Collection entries
#####
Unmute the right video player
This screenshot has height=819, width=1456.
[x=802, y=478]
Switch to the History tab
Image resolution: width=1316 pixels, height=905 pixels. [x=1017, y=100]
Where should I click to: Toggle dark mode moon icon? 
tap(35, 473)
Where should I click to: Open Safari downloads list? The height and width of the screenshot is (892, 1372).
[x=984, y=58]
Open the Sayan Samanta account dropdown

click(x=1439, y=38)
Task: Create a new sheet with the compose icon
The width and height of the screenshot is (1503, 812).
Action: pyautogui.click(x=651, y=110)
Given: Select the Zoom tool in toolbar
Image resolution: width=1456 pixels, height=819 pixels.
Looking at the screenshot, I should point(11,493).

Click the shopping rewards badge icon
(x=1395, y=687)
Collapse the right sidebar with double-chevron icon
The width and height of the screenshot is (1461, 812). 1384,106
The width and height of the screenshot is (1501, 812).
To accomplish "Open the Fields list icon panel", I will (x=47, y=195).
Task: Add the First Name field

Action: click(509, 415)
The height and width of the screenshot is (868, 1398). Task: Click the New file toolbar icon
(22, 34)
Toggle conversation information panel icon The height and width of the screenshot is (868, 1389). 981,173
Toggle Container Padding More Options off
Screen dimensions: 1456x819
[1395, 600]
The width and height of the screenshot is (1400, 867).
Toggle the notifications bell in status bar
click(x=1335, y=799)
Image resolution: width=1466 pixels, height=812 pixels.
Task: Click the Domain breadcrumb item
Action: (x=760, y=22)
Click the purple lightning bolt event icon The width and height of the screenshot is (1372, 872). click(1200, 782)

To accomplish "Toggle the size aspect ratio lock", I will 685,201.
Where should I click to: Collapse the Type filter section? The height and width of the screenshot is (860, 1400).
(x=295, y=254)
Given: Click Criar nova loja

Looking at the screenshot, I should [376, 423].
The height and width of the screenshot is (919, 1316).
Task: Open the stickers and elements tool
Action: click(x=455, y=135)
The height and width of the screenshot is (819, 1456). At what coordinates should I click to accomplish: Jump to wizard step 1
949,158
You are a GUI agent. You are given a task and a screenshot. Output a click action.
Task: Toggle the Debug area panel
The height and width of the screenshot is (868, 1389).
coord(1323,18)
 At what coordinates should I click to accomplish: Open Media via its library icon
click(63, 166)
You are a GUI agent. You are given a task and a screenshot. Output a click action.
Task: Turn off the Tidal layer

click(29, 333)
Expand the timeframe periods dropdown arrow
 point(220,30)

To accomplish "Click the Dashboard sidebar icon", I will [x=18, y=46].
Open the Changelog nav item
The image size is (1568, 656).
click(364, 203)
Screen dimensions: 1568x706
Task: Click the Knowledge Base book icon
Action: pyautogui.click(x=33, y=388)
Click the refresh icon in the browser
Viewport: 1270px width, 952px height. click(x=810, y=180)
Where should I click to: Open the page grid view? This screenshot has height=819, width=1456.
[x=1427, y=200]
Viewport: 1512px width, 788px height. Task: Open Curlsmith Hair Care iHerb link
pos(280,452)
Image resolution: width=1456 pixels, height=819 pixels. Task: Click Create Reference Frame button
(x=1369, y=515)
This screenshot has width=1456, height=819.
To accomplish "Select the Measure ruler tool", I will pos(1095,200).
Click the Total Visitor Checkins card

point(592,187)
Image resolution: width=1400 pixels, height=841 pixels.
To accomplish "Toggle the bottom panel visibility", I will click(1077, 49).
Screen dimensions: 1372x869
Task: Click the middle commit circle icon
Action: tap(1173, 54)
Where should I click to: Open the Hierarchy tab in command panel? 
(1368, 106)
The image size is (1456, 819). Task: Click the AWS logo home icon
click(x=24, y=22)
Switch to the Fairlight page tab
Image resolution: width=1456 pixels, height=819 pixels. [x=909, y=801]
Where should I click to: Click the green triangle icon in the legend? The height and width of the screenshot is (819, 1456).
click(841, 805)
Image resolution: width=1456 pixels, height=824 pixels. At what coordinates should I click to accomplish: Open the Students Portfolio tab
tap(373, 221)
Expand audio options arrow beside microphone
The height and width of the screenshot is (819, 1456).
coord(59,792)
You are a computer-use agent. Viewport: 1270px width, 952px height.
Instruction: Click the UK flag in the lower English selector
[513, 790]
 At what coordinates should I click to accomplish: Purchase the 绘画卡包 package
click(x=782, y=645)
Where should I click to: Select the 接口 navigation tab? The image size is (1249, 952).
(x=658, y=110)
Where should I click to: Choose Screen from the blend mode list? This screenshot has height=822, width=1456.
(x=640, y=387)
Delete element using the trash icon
#####
WHAT TO DO
The entries above must be retyped exactly, down to the last character.

RESPONSE FOR THIS EXERCISE
Unmute the right video player
This screenshot has height=819, width=1456.
[x=802, y=478]
Switch to the History tab
Image resolution: width=1316 pixels, height=905 pixels. [x=1017, y=100]
Where should I click to: Toggle dark mode moon icon? 
tap(35, 473)
Where should I click to: Open Safari downloads list? The height and width of the screenshot is (892, 1372).
[x=984, y=58]
Open the Sayan Samanta account dropdown

click(x=1439, y=38)
Task: Create a new sheet with the compose icon
The width and height of the screenshot is (1503, 812).
Action: pyautogui.click(x=651, y=110)
Given: Select the Zoom tool in toolbar
Image resolution: width=1456 pixels, height=819 pixels.
Looking at the screenshot, I should point(11,493).

Click the shopping rewards badge icon
(x=1395, y=687)
Collapse the right sidebar with double-chevron icon
The width and height of the screenshot is (1461, 812). 1384,106
The width and height of the screenshot is (1501, 812).
To accomplish "Open the Fields list icon panel", I will (x=47, y=195).
Task: Add the First Name field

Action: click(509, 415)
The height and width of the screenshot is (868, 1398). Task: Click the New file toolbar icon
(22, 34)
Toggle conversation information panel icon The height and width of the screenshot is (868, 1389). 981,173
Toggle Container Padding More Options off
Screen dimensions: 1456x819
[1395, 600]
The width and height of the screenshot is (1400, 867).
Toggle the notifications bell in status bar
click(x=1335, y=799)
Image resolution: width=1466 pixels, height=812 pixels.
Task: Click the Domain breadcrumb item
Action: (x=760, y=22)
Click the purple lightning bolt event icon The width and height of the screenshot is (1372, 872). click(1200, 782)

To accomplish "Toggle the size aspect ratio lock", I will 685,201.
Where should I click to: Collapse the Type filter section? The height and width of the screenshot is (860, 1400).
(x=295, y=254)
Given: Click Criar nova loja

Looking at the screenshot, I should [376, 423].
The height and width of the screenshot is (919, 1316).
Task: Open the stickers and elements tool
Action: click(x=455, y=135)
The height and width of the screenshot is (819, 1456). At what coordinates should I click to accomplish: Jump to wizard step 1
949,158
You are a GUI agent. You are given a task and a screenshot. Output a click action.
Task: Toggle the Debug area panel
The height and width of the screenshot is (868, 1389).
coord(1323,18)
 At what coordinates should I click to accomplish: Open Media via its library icon
click(63, 166)
You are a GUI agent. You are given a task and a screenshot. Output a click action.
Task: Turn off the Tidal layer

click(29, 333)
Expand the timeframe periods dropdown arrow
 point(220,30)

To accomplish "Click the Dashboard sidebar icon", I will [x=18, y=46].
Open the Changelog nav item
The image size is (1568, 656).
click(364, 203)
Screen dimensions: 1568x706
Task: Click the Knowledge Base book icon
Action: pyautogui.click(x=33, y=388)
Click the refresh icon in the browser
Viewport: 1270px width, 952px height. click(x=810, y=180)
Where should I click to: Open the page grid view? This screenshot has height=819, width=1456.
[x=1427, y=200]
Viewport: 1512px width, 788px height. Task: Open Curlsmith Hair Care iHerb link
pos(280,452)
Image resolution: width=1456 pixels, height=819 pixels. Task: Click Create Reference Frame button
(x=1369, y=515)
This screenshot has width=1456, height=819.
To accomplish "Select the Measure ruler tool", I will pos(1095,200).
Click the Total Visitor Checkins card

point(592,187)
Image resolution: width=1400 pixels, height=841 pixels.
To accomplish "Toggle the bottom panel visibility", I will click(1077, 49).
Screen dimensions: 1372x869
Task: Click the middle commit circle icon
Action: tap(1173, 54)
Where should I click to: Open the Hierarchy tab in command panel? 
(1368, 106)
The image size is (1456, 819). Task: Click the AWS logo home icon
click(x=24, y=22)
Switch to the Fairlight page tab
Image resolution: width=1456 pixels, height=819 pixels. [x=909, y=801]
Where should I click to: Click the green triangle icon in the legend? The height and width of the screenshot is (819, 1456).
click(841, 805)
Image resolution: width=1456 pixels, height=824 pixels. At what coordinates should I click to accomplish: Open the Students Portfolio tab
tap(373, 221)
Expand audio options arrow beside microphone
The height and width of the screenshot is (819, 1456).
coord(59,792)
You are a computer-use agent. Viewport: 1270px width, 952px height.
Instruction: Click the UK flag in the lower English selector
[513, 790]
 At what coordinates should I click to accomplish: Purchase the 绘画卡包 package
click(x=782, y=645)
Where should I click to: Select the 接口 navigation tab? The image size is (1249, 952).
(x=658, y=110)
Where should I click to: Choose Screen from the blend mode list? This screenshot has height=822, width=1456.
(x=640, y=387)
Delete element using the trash icon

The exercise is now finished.